Non stupisce quindi che nel 1922, in occasione del sessantesimo compleanno, l’altrimenti riservatissimo Freud abbia inviato a Schnitzler una lettera di sincere felicitazioni, riconoscendo nel grande scrittore una specie di fratello, o perfino un doppio, un sosia. La lettera di Freud è molto rivelatrice e merita di essere riportata per intero: «Il suo determinismo, il suo scetticismo, il suo essere dominato dalle verità dell’inconscio, dalla natura istintuale dell’uomo, il suo demolire le certezze culturali convenzionali, l’aderire del suo pensiero alla polarità di amore e morte, tutto questo mi ha colpito con un’insolita e inquietante familiarità. Credo che nell’intimo del suo essere lei sia un ricercatore della psicologia del profondo, così sinceramente obiettivo e impavido come nessuno prima di lei. Ho avuto l’impressione che lei, attraverso l’intuizione, sapesse tutto ciò che io ho scoperto con un faticoso lavoro sugli uomini»

Freud si riferiva in particolare a “Il dottor Gräsler, medico termale”, uscito cinque anni prima, che insieme a “Doppio sogno” e “Fuga nelle tenebre” rimane indiscutibilmente il più psicanalitico dei racconti dell’“arciviennese” Schnitzler. Ma le parole e il giudizio del padre della psicanalisi sono molto utili anche per inquadrare “La signora Berta Garlan”, che insieme a “Il sottotenente Gustl”, scritto e pubblicato nello stesso periodo, costituisce un fondamentale punto di snodo, perché è il primo testo narrativo di Schnitzler nel quale compaiono temi, suggestioni e riferimenti di chiara matrice psicanalitica.

Il racconto “dall’interno”

Non è importante cosa si racconta, ma come lo si racconta: Gustave Flaubert e “Madame Bovary” insegnano che un tristo e banale adulterio di provincia è soltanto un pretesto per esprimere una dolorosa verità universale. Lo stesso discorso vale per “La signora Berta Garlan”, la cui trama farebbe quasi pensare a un romanzo d’appendice: la protagonista, una giovane vedova che vive insieme al figlio in una piccola città della provincia austriaca, nella regione della Wachau, si illude di poter rivivere a Vienna l’emozione, l’incanto e la vertigine di un lontano e mai dimenticato amore adolescenziale per un compagno di conservatorio, che nel frattempo è diventato un celebre violinista.

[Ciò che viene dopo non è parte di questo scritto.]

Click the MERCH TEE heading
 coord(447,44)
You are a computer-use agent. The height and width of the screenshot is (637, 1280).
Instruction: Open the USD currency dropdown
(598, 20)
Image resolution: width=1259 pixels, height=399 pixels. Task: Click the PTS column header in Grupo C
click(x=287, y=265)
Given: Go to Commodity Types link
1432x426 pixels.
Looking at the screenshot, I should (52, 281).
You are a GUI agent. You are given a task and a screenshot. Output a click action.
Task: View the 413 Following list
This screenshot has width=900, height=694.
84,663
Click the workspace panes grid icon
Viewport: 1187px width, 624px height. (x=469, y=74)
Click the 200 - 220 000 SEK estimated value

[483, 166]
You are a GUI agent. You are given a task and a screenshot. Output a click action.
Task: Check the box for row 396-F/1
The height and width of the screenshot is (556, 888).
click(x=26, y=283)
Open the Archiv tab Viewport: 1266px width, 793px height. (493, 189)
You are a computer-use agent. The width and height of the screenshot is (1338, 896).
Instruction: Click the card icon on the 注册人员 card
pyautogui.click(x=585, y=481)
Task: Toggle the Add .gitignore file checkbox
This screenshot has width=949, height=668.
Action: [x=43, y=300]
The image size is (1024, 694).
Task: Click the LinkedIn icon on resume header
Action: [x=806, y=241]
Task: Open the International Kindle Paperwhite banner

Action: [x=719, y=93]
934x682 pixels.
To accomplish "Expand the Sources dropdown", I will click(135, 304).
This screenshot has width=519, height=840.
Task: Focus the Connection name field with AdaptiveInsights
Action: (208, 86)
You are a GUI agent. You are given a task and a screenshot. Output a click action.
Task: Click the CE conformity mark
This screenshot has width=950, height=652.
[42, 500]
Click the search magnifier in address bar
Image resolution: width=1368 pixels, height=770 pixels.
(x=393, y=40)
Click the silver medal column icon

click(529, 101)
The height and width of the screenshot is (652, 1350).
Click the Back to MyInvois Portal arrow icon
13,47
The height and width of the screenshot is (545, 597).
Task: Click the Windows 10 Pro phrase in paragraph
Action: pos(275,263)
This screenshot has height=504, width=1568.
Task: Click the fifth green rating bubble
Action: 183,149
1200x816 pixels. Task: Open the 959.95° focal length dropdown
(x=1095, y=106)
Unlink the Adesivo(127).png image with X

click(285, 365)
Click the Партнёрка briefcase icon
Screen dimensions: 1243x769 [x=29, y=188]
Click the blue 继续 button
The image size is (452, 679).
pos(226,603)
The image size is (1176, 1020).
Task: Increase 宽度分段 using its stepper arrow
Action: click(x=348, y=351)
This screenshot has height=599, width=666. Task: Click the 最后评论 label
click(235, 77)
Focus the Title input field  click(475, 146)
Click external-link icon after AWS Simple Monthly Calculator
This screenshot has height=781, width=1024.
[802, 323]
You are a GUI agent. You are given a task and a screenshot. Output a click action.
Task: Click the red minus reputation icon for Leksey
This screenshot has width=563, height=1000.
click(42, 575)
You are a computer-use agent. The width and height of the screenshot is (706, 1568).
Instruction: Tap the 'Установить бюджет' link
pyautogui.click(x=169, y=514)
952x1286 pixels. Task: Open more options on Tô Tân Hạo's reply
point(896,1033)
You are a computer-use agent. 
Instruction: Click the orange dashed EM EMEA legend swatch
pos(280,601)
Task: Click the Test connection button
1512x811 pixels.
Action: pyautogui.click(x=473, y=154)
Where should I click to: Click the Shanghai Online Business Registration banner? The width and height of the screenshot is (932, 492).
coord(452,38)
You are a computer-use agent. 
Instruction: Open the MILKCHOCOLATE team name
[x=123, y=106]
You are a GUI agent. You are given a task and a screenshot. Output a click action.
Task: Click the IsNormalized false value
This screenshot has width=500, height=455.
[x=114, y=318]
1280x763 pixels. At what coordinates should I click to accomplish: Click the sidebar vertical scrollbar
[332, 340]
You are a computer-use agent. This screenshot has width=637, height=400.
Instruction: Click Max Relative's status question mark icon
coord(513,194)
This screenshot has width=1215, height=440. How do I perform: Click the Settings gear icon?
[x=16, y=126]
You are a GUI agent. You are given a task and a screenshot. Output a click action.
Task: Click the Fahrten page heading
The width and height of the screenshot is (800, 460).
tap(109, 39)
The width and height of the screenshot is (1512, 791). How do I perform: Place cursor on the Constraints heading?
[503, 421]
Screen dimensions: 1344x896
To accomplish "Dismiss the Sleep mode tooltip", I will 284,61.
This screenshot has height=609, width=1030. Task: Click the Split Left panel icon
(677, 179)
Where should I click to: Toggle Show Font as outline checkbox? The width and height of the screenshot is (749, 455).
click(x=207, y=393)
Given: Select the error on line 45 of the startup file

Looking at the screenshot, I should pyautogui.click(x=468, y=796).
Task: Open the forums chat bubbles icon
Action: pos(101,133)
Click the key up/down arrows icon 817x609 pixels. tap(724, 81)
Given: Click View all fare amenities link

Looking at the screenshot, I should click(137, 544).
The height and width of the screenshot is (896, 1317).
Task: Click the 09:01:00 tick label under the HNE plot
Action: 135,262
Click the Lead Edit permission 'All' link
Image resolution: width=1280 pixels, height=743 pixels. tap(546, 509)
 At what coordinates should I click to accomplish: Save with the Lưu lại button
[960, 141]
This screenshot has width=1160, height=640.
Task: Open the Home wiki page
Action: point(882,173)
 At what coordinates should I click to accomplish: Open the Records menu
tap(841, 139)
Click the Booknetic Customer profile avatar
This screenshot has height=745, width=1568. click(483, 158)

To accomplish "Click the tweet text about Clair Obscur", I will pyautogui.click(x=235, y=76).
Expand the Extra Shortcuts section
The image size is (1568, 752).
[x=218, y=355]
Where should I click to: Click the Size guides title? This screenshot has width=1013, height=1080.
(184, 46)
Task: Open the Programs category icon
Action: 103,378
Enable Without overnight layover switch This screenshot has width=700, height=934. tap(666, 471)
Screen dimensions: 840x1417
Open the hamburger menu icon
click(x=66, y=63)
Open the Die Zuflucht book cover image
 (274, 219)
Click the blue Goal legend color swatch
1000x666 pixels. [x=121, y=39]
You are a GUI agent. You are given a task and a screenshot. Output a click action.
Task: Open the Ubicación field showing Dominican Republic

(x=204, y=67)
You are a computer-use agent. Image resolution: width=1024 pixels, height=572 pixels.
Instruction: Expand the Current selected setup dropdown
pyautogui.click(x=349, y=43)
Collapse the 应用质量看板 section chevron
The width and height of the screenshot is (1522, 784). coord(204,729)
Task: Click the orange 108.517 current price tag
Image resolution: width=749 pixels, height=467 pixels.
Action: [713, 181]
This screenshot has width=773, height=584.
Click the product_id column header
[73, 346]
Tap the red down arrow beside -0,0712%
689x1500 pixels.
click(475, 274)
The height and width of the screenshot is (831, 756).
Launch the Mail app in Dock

Ma tra la realtà effettuale e le proiezioni immaginative, come sempre, c’è un profondo iato: il celebre violinista, infatti, si rivela un individuo abietto, superficiale, narciso e crudele, che non esita a blandire e ingannare Berta per poi eclissarsi. La giovane vedova rimane quindi nella cittadina di provincia e continua la propria grigia esistenza, in una quotidianità più o meno senza scampo. Niente di speciale, si potrebbe pensare, e soprattutto niente di nuovo. E invece nelle pagine de “La signora Berta Garlan” è tutto nuovo, anzi nuovissimo e “perturbante” nel senso freudiano, perché Schnitzler racconta per così dire dall’interno, calandosi nell’inconscio (oppure nel “meta-conscio” e nel “semi-conscio”) della protagonista e modulando la narrazione su un continuo e disorientante sovrapporsi dei piani prospettici. Nessuno lo aveva fatto prima, molti lo faranno dopo, con esiti anche notevoli. Ma il diritto di primogenitura spetta a Schnitzler e alle tesissime pagine di questo meraviglioso e davvero imperdibile romanzo.